The deal with the agency stops well short of the company's full vision, which is to allow consumers to learn how their genes affect every area of their health, including their susceptibility to common diseases like cancer, diabetes, and Alzheimer's, without having to go through doctors. But it's a big step forward. Since the FDA warned 23andMe in November 2013 that its "spit kit" tests constituted unregulated medical devices, the company has been mostly limited to offering consumers information about their ancestry and the chance to volunteer their DNA for scientific research.
When I interviewed Anne Wojcicki, 23andMe's founder and CEO, for our Most Innovative Women Entrepreneurs issue last summer, she told me how she reacted to the FDA's crackdown: by gathering vast amounts of information, consulting closely with the agency on next steps, and accelerating partnerships with pharmaceutical companies, which are interested in using 23andMe's vast database of DNA and personal health histories to develop new therapeutic agents.

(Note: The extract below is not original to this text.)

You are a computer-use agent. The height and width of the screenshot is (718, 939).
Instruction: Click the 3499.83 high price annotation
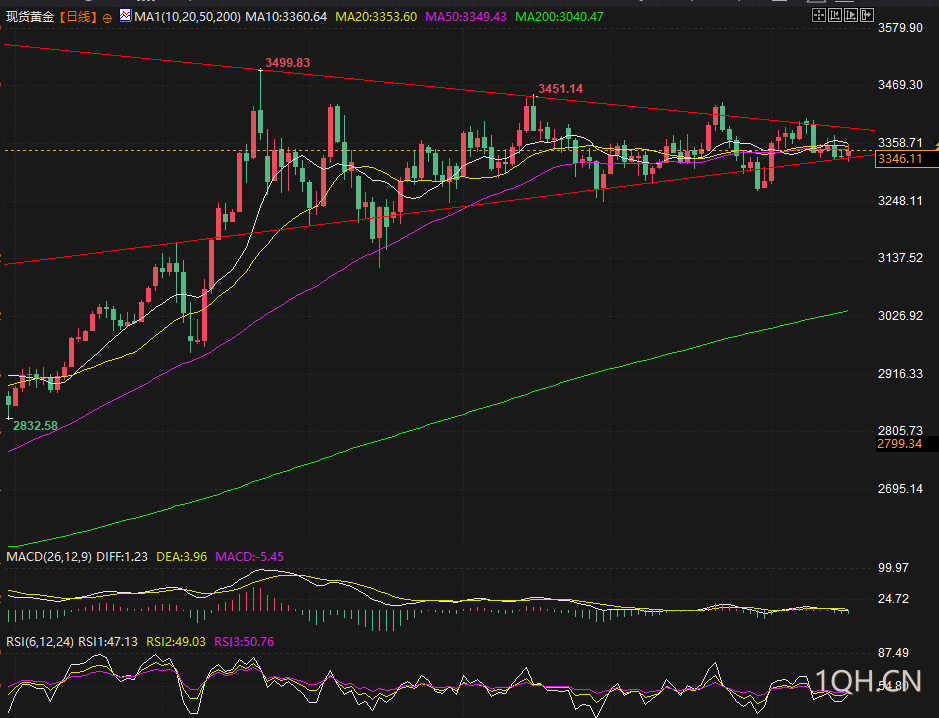click(x=285, y=62)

In February 2015, 23andMe got approval from the FDA to tell customers whether they are carriers for Bloom syndrome, a genetic disease. That deal provided the blueprint for today's expansion of product offerings. With the company once again able to provide meaningful health information to its users, it's raising the price of a test from $99 to $199.
Operating in a heavily regulated industry forces 23andMe to take a more incremental approach than most Silicon Valley startups, one certainly more incremental than what Wojcicki first envisioned. But she remains adamant that patients, not doctors, will be in complete command of their health data sooner than later. "I'm not daunted by the fact that there's a really entrenched infrastructure that's got to change," she told me. "I can see a vision for the next 20 years of how consumers will change healthcare and I'm really excited by that."
23andMe's comeback moment arrives just as Theranos, another innovative health-testing company based in Silicon Valley and headed by a celebrated woman entrepreneur, is navigating its own regulatory and legal roadblocks. Following a damaging report in The Wall Street Journal that questioned the validity of Theranos's technology, the company has suspended most of its testing services while the FDA sorts out the facts.